-- Exercise objective --
From the data that follows, print exactly the lines starting at the one containing "This screenshot has height=720, width=1080." and ending at the one containing "This screenshot has height=1458, width=812."; include both of them and nothing more.

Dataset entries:
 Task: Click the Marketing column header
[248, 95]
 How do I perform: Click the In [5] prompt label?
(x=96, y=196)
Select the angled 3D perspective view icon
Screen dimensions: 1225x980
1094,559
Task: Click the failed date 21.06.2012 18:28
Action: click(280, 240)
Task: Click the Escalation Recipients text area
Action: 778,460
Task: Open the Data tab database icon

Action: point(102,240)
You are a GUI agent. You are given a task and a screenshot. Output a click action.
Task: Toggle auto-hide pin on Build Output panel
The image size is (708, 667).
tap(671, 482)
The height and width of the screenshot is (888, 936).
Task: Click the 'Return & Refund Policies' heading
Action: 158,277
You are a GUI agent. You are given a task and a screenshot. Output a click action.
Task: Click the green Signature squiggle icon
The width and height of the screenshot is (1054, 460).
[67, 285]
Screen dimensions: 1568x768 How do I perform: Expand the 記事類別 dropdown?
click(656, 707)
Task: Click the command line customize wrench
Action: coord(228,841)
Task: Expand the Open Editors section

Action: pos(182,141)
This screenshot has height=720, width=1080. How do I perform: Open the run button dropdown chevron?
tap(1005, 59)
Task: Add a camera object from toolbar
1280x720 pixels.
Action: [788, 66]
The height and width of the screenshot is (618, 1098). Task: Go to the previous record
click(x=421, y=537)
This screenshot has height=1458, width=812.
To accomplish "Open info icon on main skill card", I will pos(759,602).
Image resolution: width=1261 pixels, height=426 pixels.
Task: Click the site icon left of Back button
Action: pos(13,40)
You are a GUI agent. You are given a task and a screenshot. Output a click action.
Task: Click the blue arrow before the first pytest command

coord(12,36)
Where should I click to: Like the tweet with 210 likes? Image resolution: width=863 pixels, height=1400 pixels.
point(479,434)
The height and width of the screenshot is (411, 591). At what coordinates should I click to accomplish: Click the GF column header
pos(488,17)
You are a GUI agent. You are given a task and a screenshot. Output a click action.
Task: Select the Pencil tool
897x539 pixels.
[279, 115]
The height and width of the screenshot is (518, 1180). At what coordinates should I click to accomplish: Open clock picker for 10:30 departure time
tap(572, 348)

-- Exercise answer --
This screenshot has height=720, width=1080. How do I perform: Open the run button dropdown chevron?
tap(1005, 59)
Task: Add a camera object from toolbar
1280x720 pixels.
Action: [788, 66]
The height and width of the screenshot is (618, 1098). Task: Go to the previous record
click(x=421, y=537)
This screenshot has height=1458, width=812.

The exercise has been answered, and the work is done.